The Observer has decided to think outside the box today and do a welcome profile of the one British F1 driver who’s getting rather less attention than the other two – Jenson Button.

It’s a long and thoughtful piece by Maurice Hamilton including interviews with the driver himself and with team boss Ross Brawn. It sticks very much to the corporate line that Honda’s on the up but, like turning a liner, that’s going to be a very slow business.


Jense’s fans will love it, for paragraphs like these:

Even though this was the third time Button had been eliminated in 2008, it was a reflection of the company he has been keeping in the frantic mid-field rather than a condemnation of his driving. It also captures the irony of Button’s 16th place in the points table: after 143 grands prix, three pole positions, 15 podium finishes and one victory, the 28-year-old Englishman is driving better than ever. He is ready to win, not only more races, but also the championship. Button just needs the right equipment.

Given the unshakable self-belief of any driver who has reached motor sport’s premier league, the mantra about ‘having a decent car’ will be echoed by half the field at Silverstone this afternoon. But, in Button’s case, the claim has a legitimacy fashioned by eight years of hard knocks interrupted by telling, but regrettably brief, periods of brilliance. Read full story here…

Sorry about this – but we’re just not convinced. To us this seems like a remarkably uncritical piece of journalism that buys unquestioningly into the idea that Brawn’s arrival is the equivalent of a magic wand that will make everything all right next year.

Well, if wishes were horses then beggars would ride – all the way to the world championship. Like Fox Mulder, we want to believe.
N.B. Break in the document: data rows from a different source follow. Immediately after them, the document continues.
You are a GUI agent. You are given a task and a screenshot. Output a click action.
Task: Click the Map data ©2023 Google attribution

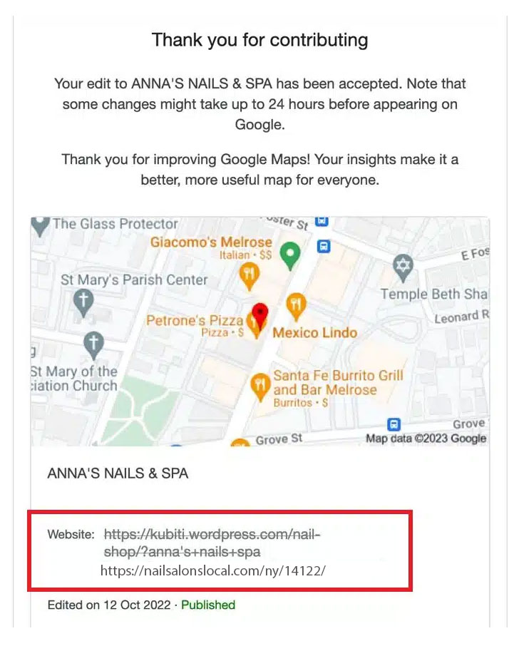pyautogui.click(x=426, y=439)
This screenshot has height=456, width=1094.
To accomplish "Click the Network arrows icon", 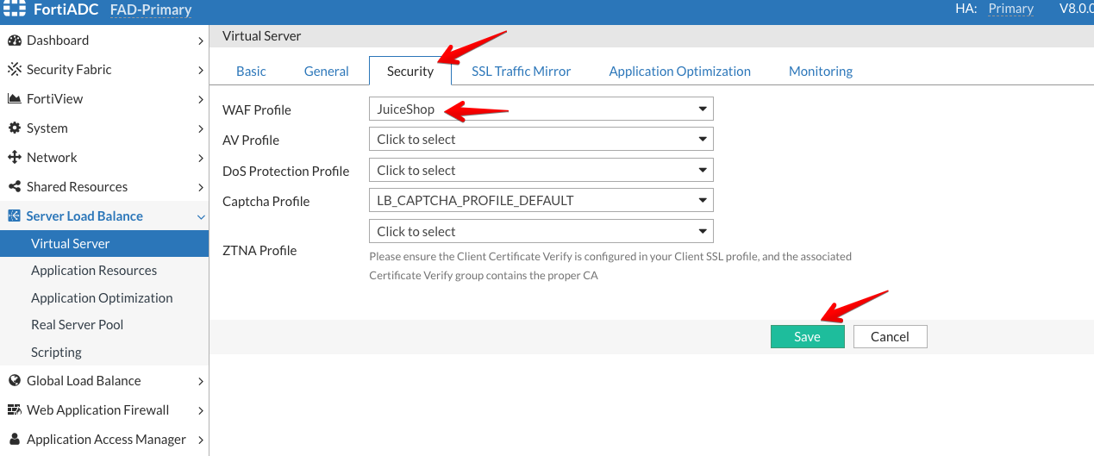I will tap(14, 158).
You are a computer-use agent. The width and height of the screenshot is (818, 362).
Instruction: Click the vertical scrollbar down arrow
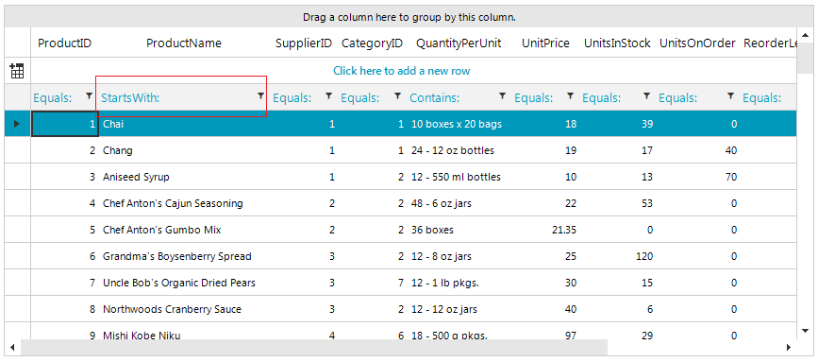tap(805, 331)
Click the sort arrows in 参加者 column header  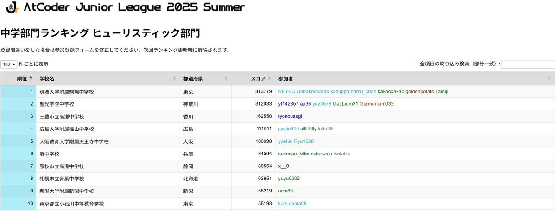[550, 78]
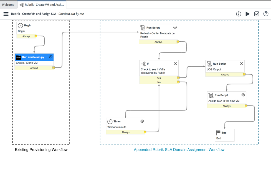
Task: Open the workflow hamburger menu
Action: coord(6,14)
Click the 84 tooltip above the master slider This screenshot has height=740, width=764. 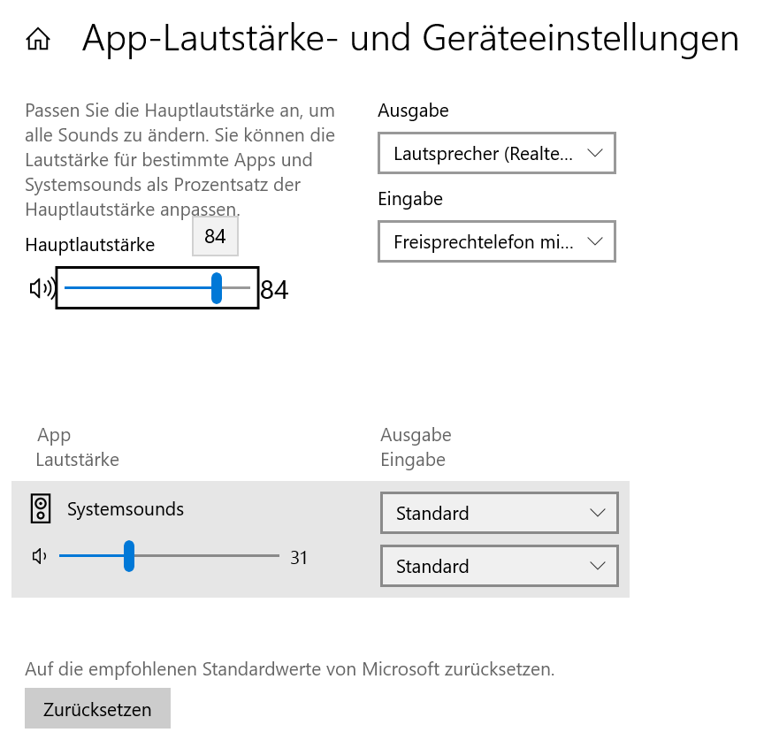[215, 237]
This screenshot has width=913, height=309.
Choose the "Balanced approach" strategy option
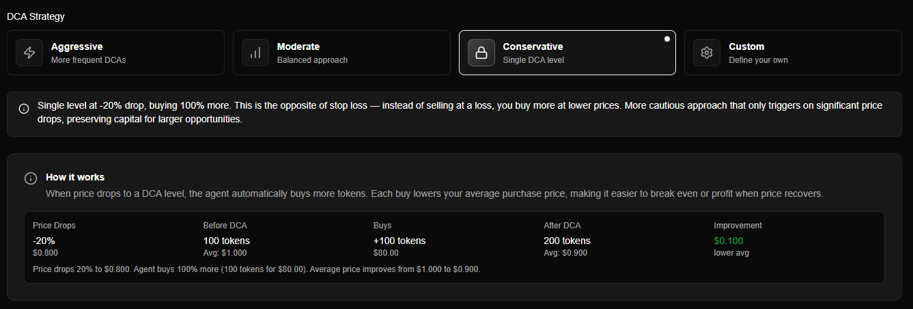pyautogui.click(x=312, y=59)
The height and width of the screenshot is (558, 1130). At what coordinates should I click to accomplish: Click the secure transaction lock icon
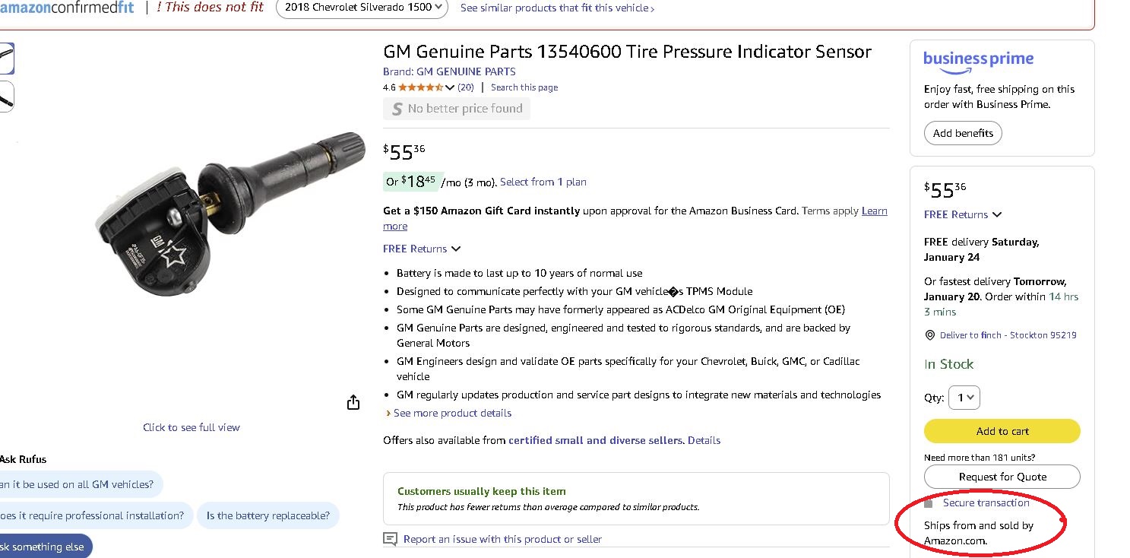929,503
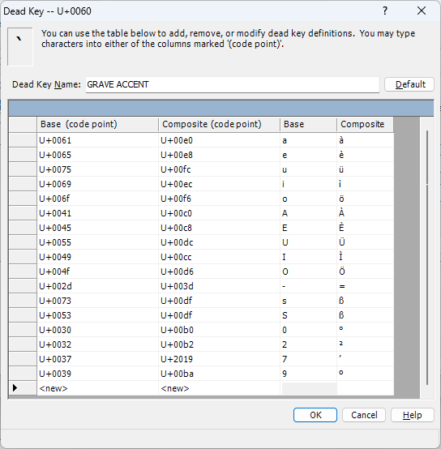The width and height of the screenshot is (441, 449).
Task: Click composite code point cell U+00f6
Action: 219,199
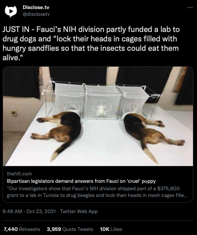The image size is (197, 235).
Task: Open the Twitter Web App source link
Action: (79, 211)
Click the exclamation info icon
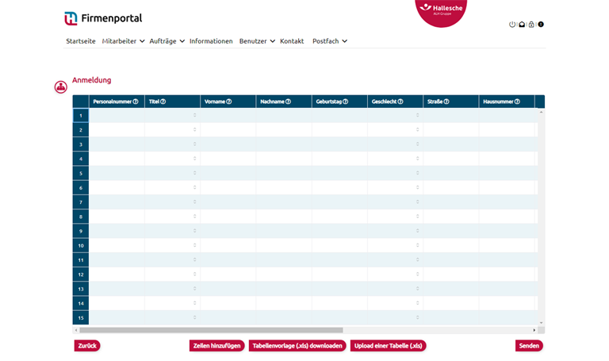 [x=541, y=25]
Like Dana Scully, the evidence to the contrary is staring us in the face.

Even though the interview is bang up-to-date, mentioning Button’s adventures at Magny-Cours, it’s becoming increasingly obvious that rather than competing in the midfield Honda’s only serious competition at the moment is Force India. Toro Rosso have them knocked into a cocked hat right now.

They are, in short, in grave danger of becoming back markers.

We accept this might be because this year’s been written off and all the team’s energy is going into developing the 2009 car rather than into making the RA108 run better.

But this means the base that Brawn’s revival will have to begin at is so low that even a season of miraculous improvement could still see them outside the points every race.

Ironically this might mean Button’s drive is more secure. Nick Fry’s recent remarks about the driver market being wide open, and the team on the lookout for the very best it can attract, might now translate into it being lucky to hold on to the talent it has.

And they seem even odder in the face of Brawn’s seemingly unshakeable faith in one J Button – another question this article leaves unanswered.

We’re planning a longer piece of our own looking at Honda’s woes in detail. But, as might seem fitting on British GP day, and during Wimbledon, which never brings out the best in a British crowd, Maurice Hamilton seems to be writing it as we’d like it to be.

Not as it actually is.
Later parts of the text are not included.